━━ EXTRACT ━━

Lefferts Gardens isn’t a food destination. Manhattanites (or other Brooklyn kin) aren’t trekking here for off-the-beaten-path grub featured in influential publications, but for anyone that lives here, De Hot Pot is a sweet Trinidadian curry and roti café .
Vee cooks the food. She’s a moody lady and she’ll give you the cold shoulder if she feels like it, for no apparent reason. I like her despite the hot and cold temperature, or perhaps I like her for it. The first time I introduced myself as a newcomer to the neighborhood I was met with frosty skepticism. Until, that is, I told her Fritz (my neighbor and a long time Lefferts resident and Trini ex-pat) sent me. The ice melted. My intimate knowledge of achar (spicy Indian pickle) didn’t hurt either.
The third encounter had us bonding over curry recipes. I bemoaned the distance I had to travel for curry leaves. She looked at me oddly, tilted her head, and questioned, “girl, ya mean kari poulay?” The common language for curry leaves got me way excited. Vee gets her ingredients from Queens, where there is a large desi community. She travels to work everyday, from one borough to another.
On this visit I felt bold enough to approach the subject of roti. I told her I’d never seen roti so big – “it’s the size of a table cloth” exclaimed my friend Chantal — to which Vee explained that in Guyana the rotis are small like India but Trinidadians make them big for the practical purpose of feeding guests at large weddings and celebrations. It’s easier to roll out one big roti instead of three small ones when you’re feeding hundreds.

━━━

TASK TO COMPLETE: Continue the piece about the De Hot Pot café in Lefferts Gardens, beginning after its final sentence.

━━ RAW DATA ━━

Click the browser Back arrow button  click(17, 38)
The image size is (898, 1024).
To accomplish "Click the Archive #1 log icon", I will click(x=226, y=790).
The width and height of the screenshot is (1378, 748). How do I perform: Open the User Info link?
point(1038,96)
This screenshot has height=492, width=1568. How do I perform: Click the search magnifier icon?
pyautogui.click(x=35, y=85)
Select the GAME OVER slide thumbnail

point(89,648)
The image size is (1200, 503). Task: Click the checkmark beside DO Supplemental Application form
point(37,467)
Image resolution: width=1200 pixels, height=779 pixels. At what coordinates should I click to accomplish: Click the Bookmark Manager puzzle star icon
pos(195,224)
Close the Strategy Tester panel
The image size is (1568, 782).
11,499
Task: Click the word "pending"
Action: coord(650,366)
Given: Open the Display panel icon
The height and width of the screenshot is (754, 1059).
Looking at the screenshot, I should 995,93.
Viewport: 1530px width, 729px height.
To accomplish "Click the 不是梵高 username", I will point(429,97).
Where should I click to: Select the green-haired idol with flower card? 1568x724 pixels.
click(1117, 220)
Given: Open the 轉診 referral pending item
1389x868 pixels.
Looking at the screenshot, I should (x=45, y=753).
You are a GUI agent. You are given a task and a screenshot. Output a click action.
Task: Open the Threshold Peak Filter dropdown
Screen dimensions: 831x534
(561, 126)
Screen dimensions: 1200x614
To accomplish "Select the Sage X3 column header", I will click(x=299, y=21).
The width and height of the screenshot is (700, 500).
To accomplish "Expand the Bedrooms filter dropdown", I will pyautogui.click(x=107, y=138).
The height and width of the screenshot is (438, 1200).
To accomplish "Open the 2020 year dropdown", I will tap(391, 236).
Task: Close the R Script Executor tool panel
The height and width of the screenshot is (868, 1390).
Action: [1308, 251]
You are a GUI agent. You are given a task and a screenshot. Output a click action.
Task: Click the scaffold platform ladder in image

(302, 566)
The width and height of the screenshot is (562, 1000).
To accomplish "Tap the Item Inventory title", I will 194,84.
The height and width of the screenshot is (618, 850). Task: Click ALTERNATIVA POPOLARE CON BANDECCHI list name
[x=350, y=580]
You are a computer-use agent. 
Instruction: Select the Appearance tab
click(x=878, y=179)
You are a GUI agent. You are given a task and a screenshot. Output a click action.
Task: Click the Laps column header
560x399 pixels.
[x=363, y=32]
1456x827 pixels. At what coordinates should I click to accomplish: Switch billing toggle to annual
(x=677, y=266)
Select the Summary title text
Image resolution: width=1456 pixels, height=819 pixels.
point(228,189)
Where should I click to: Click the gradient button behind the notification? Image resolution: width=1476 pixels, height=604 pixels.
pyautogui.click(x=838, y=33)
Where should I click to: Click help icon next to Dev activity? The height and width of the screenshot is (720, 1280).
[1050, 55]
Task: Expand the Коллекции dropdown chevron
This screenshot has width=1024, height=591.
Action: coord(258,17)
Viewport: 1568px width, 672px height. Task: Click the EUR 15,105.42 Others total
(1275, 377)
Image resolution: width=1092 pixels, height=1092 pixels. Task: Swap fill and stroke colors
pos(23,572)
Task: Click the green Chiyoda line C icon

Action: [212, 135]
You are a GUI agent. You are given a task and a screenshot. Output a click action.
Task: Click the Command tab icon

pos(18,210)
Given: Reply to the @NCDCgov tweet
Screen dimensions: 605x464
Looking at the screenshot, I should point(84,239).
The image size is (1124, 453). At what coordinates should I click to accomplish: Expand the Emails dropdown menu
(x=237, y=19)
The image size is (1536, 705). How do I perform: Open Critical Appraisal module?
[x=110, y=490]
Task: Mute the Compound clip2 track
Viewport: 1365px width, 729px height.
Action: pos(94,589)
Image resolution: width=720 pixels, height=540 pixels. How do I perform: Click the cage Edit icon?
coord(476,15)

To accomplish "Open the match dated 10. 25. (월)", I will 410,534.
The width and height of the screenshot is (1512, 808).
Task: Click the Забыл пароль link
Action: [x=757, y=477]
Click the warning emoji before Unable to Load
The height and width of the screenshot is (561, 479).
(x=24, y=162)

━━━

RESPONSE AREA:
We’ve shared our love of bones with each other too. Here’s an excerpt (as much as I can recall) of another recent visit.
Me: Hi Vee, I’m here for goat curry. I like the bones, will you give me plenty of bones?
Vee: Ya like bone? Ya like me. I don need meat, jus bone.
And did she pile it on. I came home with a container overflowing with curry sauce and a roti the size of a tablecloth.
Here’s a picture, portioned out of course.
It is no secret that I have a taste for innards. Long before guts became trendy, I grew up munching on bone marrow (my favorite), fish eyes, tripe and I once ate some delectable sheep’s balls at the age of seven but my aunty didn’t tell me because I was scoffing them with such glee. My brother had to later reveal to me the true essence of what I was eating simply to gross me out.
There has been an offal renaissance in the UK and chef Fergus Henderson, has led the way for pure, simple, whole animal eating ever since opening his restaurant, St. John Smithfield, in the nineties. After traipsing around Shoreditch for the day, Jim and I sat in the glorious garden at the Geffrye Museum (a gem of an old Almshouse converted into a museum showcasing English interiors of the “middling” class from the 1600s onwards) and called St. John on a whim. A table happed to be open at seven. We walked through the maze to Clerkenwell, taking a trip through Smithfield Meat Market, a spot that perpetually smells like iodine and raw meat.
In the stark white dining room that is St. John we eyed the wine list, spotting wines from Eric Texier and Pierre Breton. We honed in on the Robinot Cuvee Bistrologie 2005 (a VdT Chenin Blanc), an amazing, weird, textured, cloudy and truly delicious wine and it faired well with our repast of cured beef and celeriac, butter beans and cauliflower (big meaty beans tossed in aromatic olive oil with leeks and capers) and heart (like a cross between liver and flank steak) with green beans.

We had to order Ferguson’s signature dish, bone marrow and parsley salad, which I’ve had a couple of times before and attempted to cook myself from his Nose to Tail Eating cookbook.

This particular dish brings back memories of the buttery, gelatinous goodness my parents would extract from their own plates of lamb or mutton bones and proffer to me with love when I was a wee thing.
More innards came my way at Hereford Road.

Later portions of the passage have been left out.